There are only a couple of occasions every year where I overtly choose to tolerate bad music. One time is during solo car trips when radio-flipping passes the long and monotonous miles. The other is during the Grammy’s. I’m not convinced that you can really enjoy music in America without at least being mildly curious about the Grammy’s. Whether it truly remains the biggest night in music is certainly debatable; I find it a more celebratory occasion for CéU to sing while walking down the street. In her head.

But there is no denying a few things about the Grammy’s. The performances are (almost) always top notch, showcasing a variety of talent from a broad musical spectrum. It’s true that I don’t like a lot of it, regardless of talent (I don’t like some good stuff, and some of the stuff I like isn’t good), but I wouldn’t know that if I never listened to any of it. I have to give props even to certain songs/repertoires I cannot normally stand (Celine Dion and Barbara Streisand), from incredibly talented performers.
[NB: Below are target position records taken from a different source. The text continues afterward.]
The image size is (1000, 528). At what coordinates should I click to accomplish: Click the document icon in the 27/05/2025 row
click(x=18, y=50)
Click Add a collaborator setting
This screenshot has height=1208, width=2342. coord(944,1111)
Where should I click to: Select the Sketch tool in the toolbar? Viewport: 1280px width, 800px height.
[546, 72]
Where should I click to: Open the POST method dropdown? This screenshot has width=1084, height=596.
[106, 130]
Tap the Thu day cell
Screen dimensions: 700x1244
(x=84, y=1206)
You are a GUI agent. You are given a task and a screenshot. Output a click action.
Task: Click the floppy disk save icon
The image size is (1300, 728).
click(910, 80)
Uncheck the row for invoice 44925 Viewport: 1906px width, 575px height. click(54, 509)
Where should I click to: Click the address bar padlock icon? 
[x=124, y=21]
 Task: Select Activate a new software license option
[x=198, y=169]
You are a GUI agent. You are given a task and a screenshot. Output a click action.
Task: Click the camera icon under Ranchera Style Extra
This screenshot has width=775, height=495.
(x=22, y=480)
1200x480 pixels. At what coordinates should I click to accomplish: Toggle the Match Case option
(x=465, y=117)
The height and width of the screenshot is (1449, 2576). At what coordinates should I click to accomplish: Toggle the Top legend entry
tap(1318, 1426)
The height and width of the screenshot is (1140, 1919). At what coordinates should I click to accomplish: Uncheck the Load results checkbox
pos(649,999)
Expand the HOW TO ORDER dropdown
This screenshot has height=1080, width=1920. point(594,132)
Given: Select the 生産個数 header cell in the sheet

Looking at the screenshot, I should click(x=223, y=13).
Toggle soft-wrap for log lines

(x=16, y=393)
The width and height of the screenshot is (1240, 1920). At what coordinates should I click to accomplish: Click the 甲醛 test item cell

This of course is not quite the bad music I am referring to, where I would say that the likes of Nickelback and Green Day (and that poorly aging guy who won the American Idol show a few years ago – awful) are pretty awful to my ears. I believe that the term is best summarized by Michael Bolton (haha, how ironic) from Office Space.

Nevertheless, it’s part cultural experience and part genuine interest in sampling the spectrum randomly that keeps me tuned to pop music culture.

Alright, I’ve probably said it before, and it really won’t be the last time, but I thought I should address the term “jazz.”

It’s a term for a musical tradition that is probably based on a blues scale, is marked by a syncopated rhythm among others (of which I am thinking of swing in a sense), incorporates improvisation, and is played by certain standard instruments (though notable exceptions certainly exist). There is an element of African polyrhythms, but like many other features of a particular period in jazz, this is not always strictly the case.

Aside from the political and social landscape of jazz and various jazz movements which are critically important to telling a proper story of its progression, these are some of the elements that mark the music. It is not in an attempt to be elitist that some things are excluded from this label, but in the spirit of using genres as categorization tools, they won’t be useful if we don’t adhere to something; it’s also true that too many such labels also easily lose their meaning — avant-garde jazz, free jazz, cool jazz, post-bop, pre-bop, hard bop (but no soft bop), etc.

What you hear on contemporary jazz radio isn’t jazz — it’s actually more suitably classified as R&B. It was an art form that has required jazz like instrumentation for a very long time, incorporating elements of soul, blues, and pop music. It’s often missing the traditional element of vocal song that most people associate with R&B (Temptations, Stevie Wonder, Shai, etc.), but if you listen to a contemporary Mindy Abair (gasp) record, you’re likely to hear something not dissimilar to what you’d hear on a Babyface album. While I’ve always known that “jazz” ain’t jazz, I didn’t really make the connection until listening to Every Time I Close My Eyes to realize that “jazz” is just R&B.